Wednesday 27 October 2010

Making life easier for whom?

Following last week’s blog I received a number of comments and a link to a vociferous debate which was taking place on another LinkedIn forum. It too was intrinsically linked to the PSL debate but had been expanded to take in CV management systems. Rather than repeat the debate chapter & verse, I’ll tell you a brief tale of our experiences of them.

Following a number of major presentations to a global infrastructure group a couple of years ago we were selected to join their PSL as the sole recruiter at senior (non Group) board level. Terms were agreed and we were set up on their CV management system and following a few minor teething problems (clerical vacancies!) we started on our first assignment for the company. When it came to presenting the shortlist reports along with the candidate’s CV’s their system wouldn’t accept/recognise anything other than the CV. Presenting that shortlist to the line managers resulted in a swift telling off by the recruitment team. The line managers selected those that they wanted to interview based upon the reports, which were then rejected by the system as the CV’s didn’t match the recruiters key criteria template for the role.

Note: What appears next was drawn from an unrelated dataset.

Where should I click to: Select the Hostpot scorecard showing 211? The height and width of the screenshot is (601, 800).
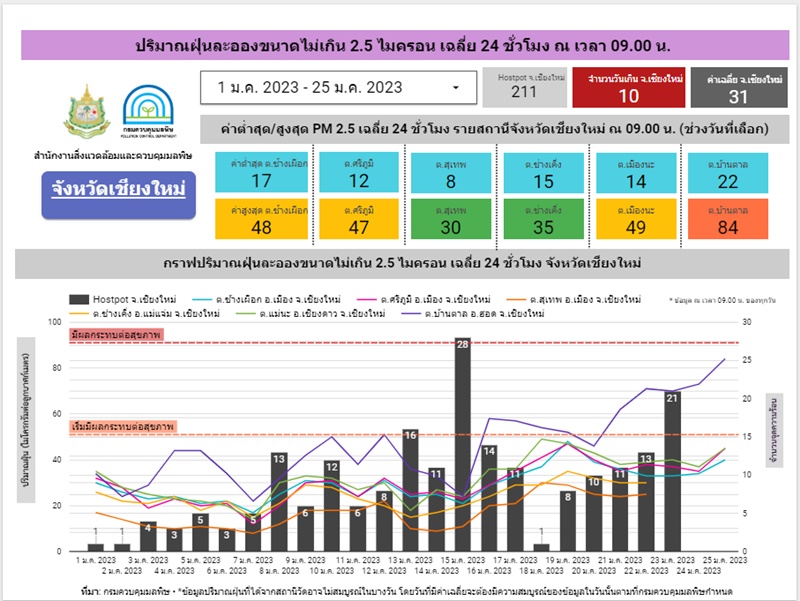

Eventually we negotiated a way around this for other future assignments but after a year working with them we decided not to renew the agreement when we were asked to. The CV system is still in place but the number of firms who have passed through the same PSL process is a worrying sign of their view on their recruitment suppliers.

Our role is to work with companies and recruitment teams to deliver a service that goes beyond CV shuffling, but when so many companies these days use comparable systems, we have to ask who they are being implemented for? At senior level they negate the value that we add by running search processes but at the high volume end of the market their value becomes apparent.

If you are interested in talking with any of the heads of our practice groups then please contact us at www.intersearchuk.com

Thursday 21 October 2010

So just what is the point of a PSL?

The Preferred Supplier List (PSL) has been around in one form or another for as long as anyone in this office can recall - and that’s actually quite a long time!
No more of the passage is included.